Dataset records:
------------

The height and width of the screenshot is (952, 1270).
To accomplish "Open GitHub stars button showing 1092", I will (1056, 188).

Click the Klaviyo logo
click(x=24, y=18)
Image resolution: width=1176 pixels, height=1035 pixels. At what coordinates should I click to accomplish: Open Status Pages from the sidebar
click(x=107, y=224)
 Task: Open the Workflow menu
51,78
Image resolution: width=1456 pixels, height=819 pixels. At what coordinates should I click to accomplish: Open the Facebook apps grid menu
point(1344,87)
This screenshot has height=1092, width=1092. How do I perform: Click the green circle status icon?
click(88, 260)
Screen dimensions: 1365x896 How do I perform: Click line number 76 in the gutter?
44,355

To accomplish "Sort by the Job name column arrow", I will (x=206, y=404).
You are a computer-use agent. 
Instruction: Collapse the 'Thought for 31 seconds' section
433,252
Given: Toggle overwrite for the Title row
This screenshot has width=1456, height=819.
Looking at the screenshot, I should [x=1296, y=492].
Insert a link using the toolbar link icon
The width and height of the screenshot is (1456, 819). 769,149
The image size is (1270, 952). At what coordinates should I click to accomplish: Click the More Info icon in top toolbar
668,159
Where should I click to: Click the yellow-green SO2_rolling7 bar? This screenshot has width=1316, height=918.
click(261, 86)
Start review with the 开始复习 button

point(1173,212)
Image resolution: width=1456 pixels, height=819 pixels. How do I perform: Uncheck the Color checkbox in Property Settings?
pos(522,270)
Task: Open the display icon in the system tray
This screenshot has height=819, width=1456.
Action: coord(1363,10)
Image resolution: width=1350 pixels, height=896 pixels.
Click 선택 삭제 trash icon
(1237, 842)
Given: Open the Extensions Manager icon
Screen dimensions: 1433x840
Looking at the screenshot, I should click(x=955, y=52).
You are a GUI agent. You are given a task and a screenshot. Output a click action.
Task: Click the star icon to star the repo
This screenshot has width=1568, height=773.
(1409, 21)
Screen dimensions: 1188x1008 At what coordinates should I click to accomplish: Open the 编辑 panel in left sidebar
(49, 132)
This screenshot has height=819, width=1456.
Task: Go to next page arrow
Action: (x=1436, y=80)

------------

Assigned task:
The records above should be printed in full, exactly as they appear.

Problem solution:
The height and width of the screenshot is (952, 1270).
To accomplish "Open GitHub stars button showing 1092", I will (1056, 188).

Click the Klaviyo logo
click(x=24, y=18)
Image resolution: width=1176 pixels, height=1035 pixels. At what coordinates should I click to accomplish: Open Status Pages from the sidebar
click(x=107, y=224)
 Task: Open the Workflow menu
51,78
Image resolution: width=1456 pixels, height=819 pixels. At what coordinates should I click to accomplish: Open the Facebook apps grid menu
point(1344,87)
This screenshot has height=1092, width=1092. How do I perform: Click the green circle status icon?
click(88, 260)
Screen dimensions: 1365x896 How do I perform: Click line number 76 in the gutter?
44,355

To accomplish "Sort by the Job name column arrow", I will (x=206, y=404).
You are a computer-use agent. 
Instruction: Collapse the 'Thought for 31 seconds' section
433,252
Given: Toggle overwrite for the Title row
This screenshot has width=1456, height=819.
Looking at the screenshot, I should [x=1296, y=492].
Insert a link using the toolbar link icon
The width and height of the screenshot is (1456, 819). 769,149
The image size is (1270, 952). At what coordinates should I click to accomplish: Click the More Info icon in top toolbar
668,159
Where should I click to: Click the yellow-green SO2_rolling7 bar? This screenshot has width=1316, height=918.
click(261, 86)
Start review with the 开始复习 button

point(1173,212)
Image resolution: width=1456 pixels, height=819 pixels. How do I perform: Uncheck the Color checkbox in Property Settings?
pos(522,270)
Task: Open the display icon in the system tray
This screenshot has height=819, width=1456.
Action: coord(1363,10)
Image resolution: width=1350 pixels, height=896 pixels.
Click 선택 삭제 trash icon
(1237, 842)
Given: Open the Extensions Manager icon
Screen dimensions: 1433x840
Looking at the screenshot, I should click(x=955, y=52).
You are a GUI agent. You are given a task and a screenshot. Output a click action.
Task: Click the star icon to star the repo
This screenshot has width=1568, height=773.
(1409, 21)
Screen dimensions: 1188x1008 At what coordinates should I click to accomplish: Open the 编辑 panel in left sidebar
(49, 132)
This screenshot has height=819, width=1456.
Task: Go to next page arrow
Action: (x=1436, y=80)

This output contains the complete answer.